> **Sayfa metni**
# # # # #

Secdegâh-i lâmekâni
der mekân
Mer bilisanra zi tu
virân dukân
(Hazreti Mevlana, Mesnevi
6.inci cilt 4586 inci beyit açıklaması)
“ Sen, mekânda lâmekânın
secde yerisin.
İblislerin dükkânı, senin
yüzünden yıkılmıştır.”
İnsan, büyük bir padişahtır.,
meleklerin secde-gâhi (İbadet edilecek yeri) olmuştur.
Hakkın nurlarının pırıltısı
insandan göründü.
Hakkın sırlarındaki nükteleri
(Herkesin anlayamayacağı ince anlamlı, düşündürücü,
şakalı sözleri) insan söyledi.
Bak, Allah Âdeme halife (Çok iyi yetişmiş, eğitilmiş kimse) dedi.
İlahi isimleri ona öğretti ve
onunla bütün kâinata ders verdi.
İlahi isimler ilmini Âdeme
vahyetti (Bir buyruk veya düşüncenin Tanrı tarafından
peygambere bildirilmesi).
Melekler âdemin ilmi karşısında
aciz kaldılar ve “ Allahım!
Bize ne öğrettinse
yalnız onu biliyoruz, ondan ötesini bilmiyoruz.” Dediler.
Peygamberler asla havadan (Kendi aklının ürettiği) söz söylemediler.
Onların sözleri Allahın
vahyidir.

# # # # #

> **Veri dökümü**
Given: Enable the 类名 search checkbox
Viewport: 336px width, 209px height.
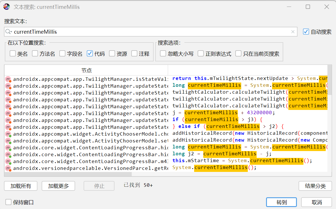Looking at the screenshot, I should [x=13, y=54].
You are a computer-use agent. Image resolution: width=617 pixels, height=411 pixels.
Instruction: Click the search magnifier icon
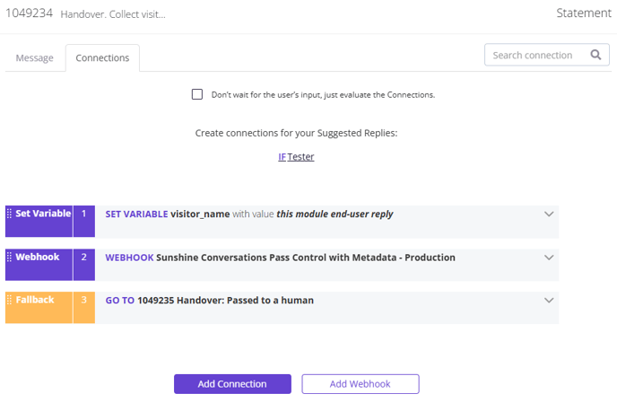coord(595,55)
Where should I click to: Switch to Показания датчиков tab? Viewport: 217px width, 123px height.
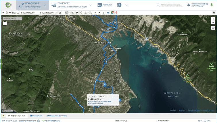57,116
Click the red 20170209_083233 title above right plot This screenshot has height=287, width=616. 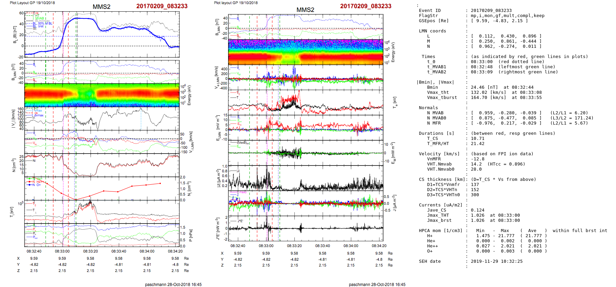pyautogui.click(x=365, y=6)
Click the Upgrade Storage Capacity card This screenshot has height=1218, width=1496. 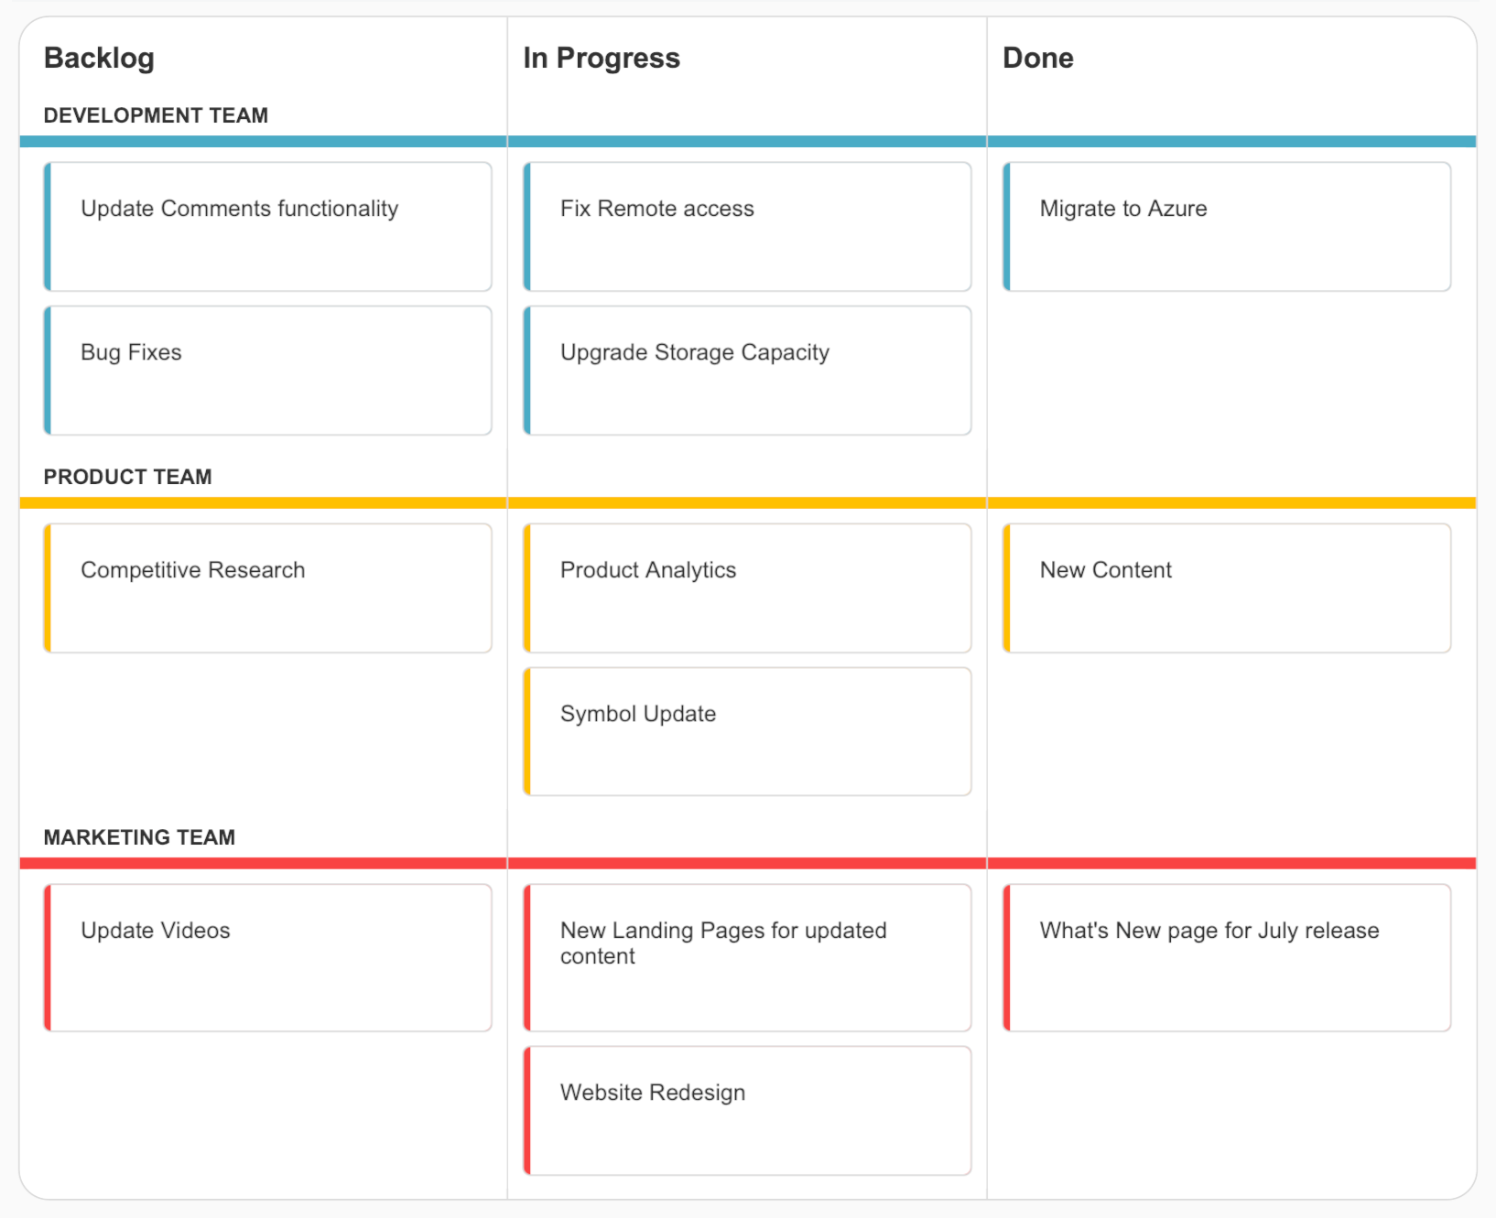tap(747, 370)
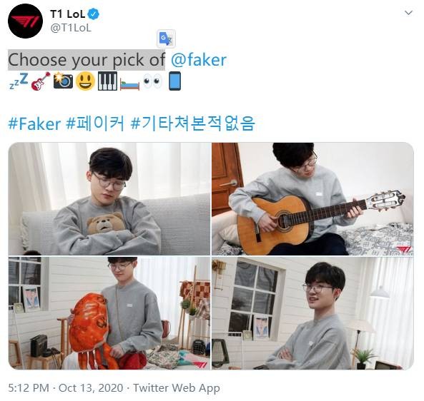The height and width of the screenshot is (401, 424).
Task: Click the blue verified badge next to T1 LoL
Action: click(x=94, y=14)
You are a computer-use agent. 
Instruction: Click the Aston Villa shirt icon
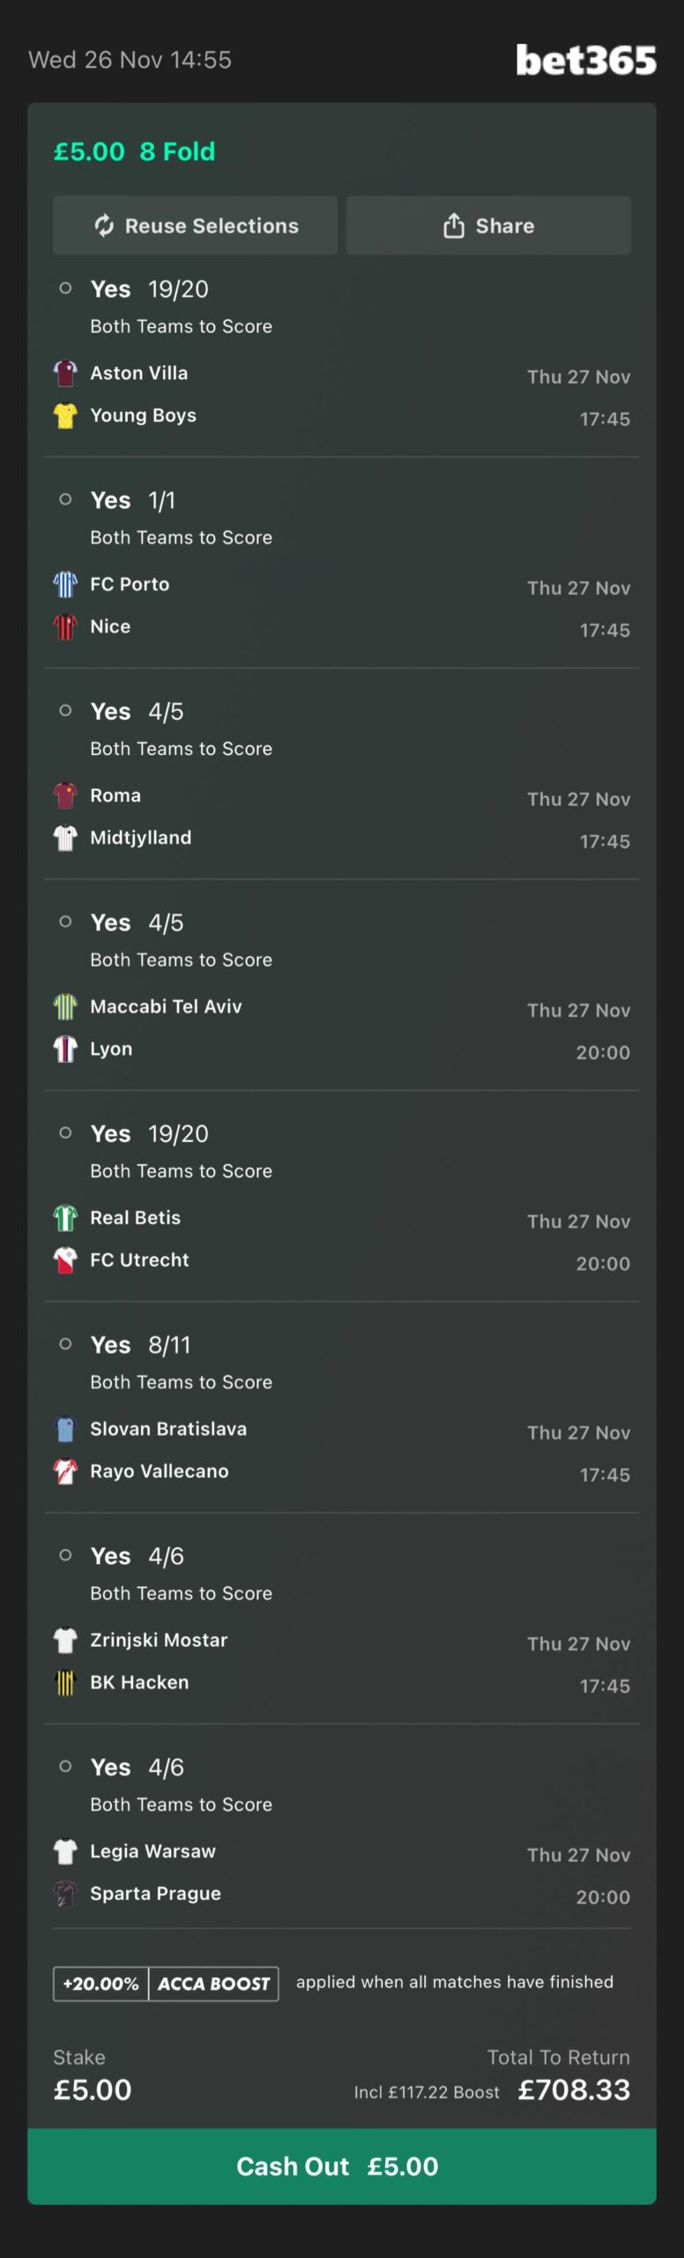tap(65, 373)
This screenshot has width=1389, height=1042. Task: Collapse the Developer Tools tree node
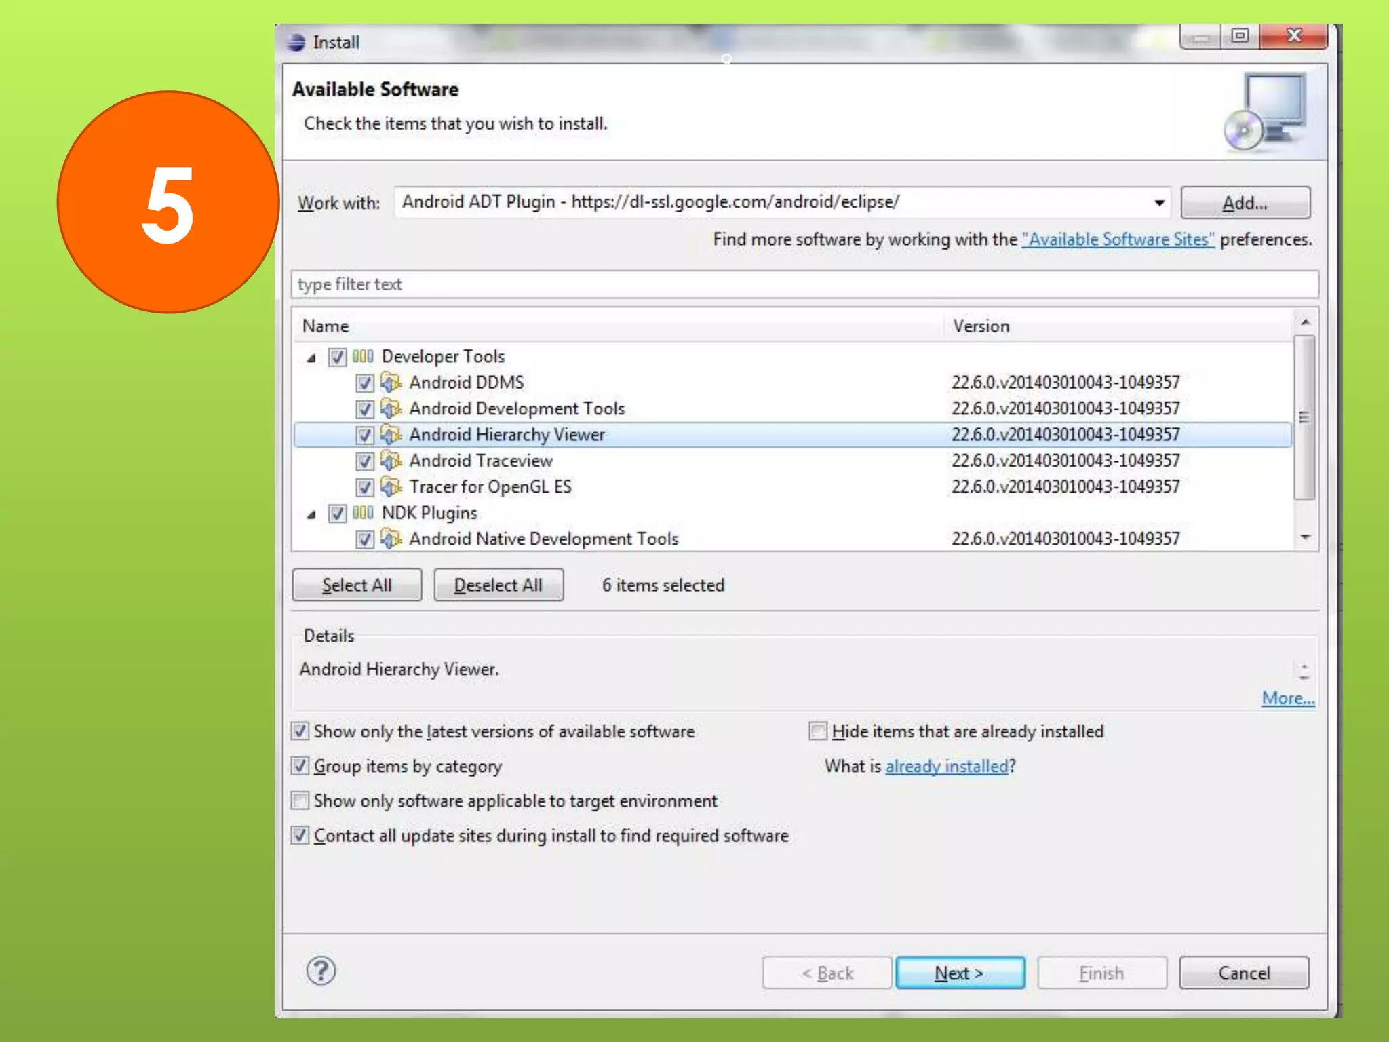point(311,358)
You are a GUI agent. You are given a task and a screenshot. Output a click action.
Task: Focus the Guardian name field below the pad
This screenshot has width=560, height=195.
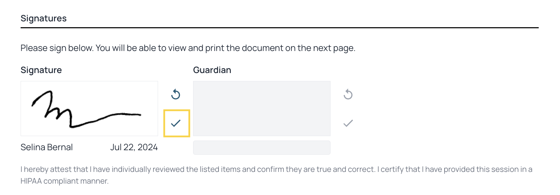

# # # # #

> **Kısa görev 1**
Mesnevi açıklamasında anlamı hemen ardından parantez içinde verilen sözcükleri ve ifadeleri, metindeki hâlleriyle sıralayın.
> **Kısa görev 2**
Mesnevi açıklamasında "İnsan, büyük bir" ifadesinden aşağıya, "sözleri) insan söyledi." ifadesine kadar uzanan kısmın tamamını hiçbir değişiklik yapmadan yineleyin.

> **Eksiksiz çıktı 1**
secde-gâhi
nükteleri
halife
vahyetti
havadan

> **Eksiksiz çıktı 2**
İnsan, büyük bir padişahtır.,
meleklerin secde-gâhi (İbadet edilecek yeri) olmuştur.
Hakkın nurlarının pırıltısı
insandan göründü.
Hakkın sırlarındaki nükteleri
(Herkesin anlayamayacağı ince anlamlı, düşündürücü,
şakalı sözleri) insan söyledi.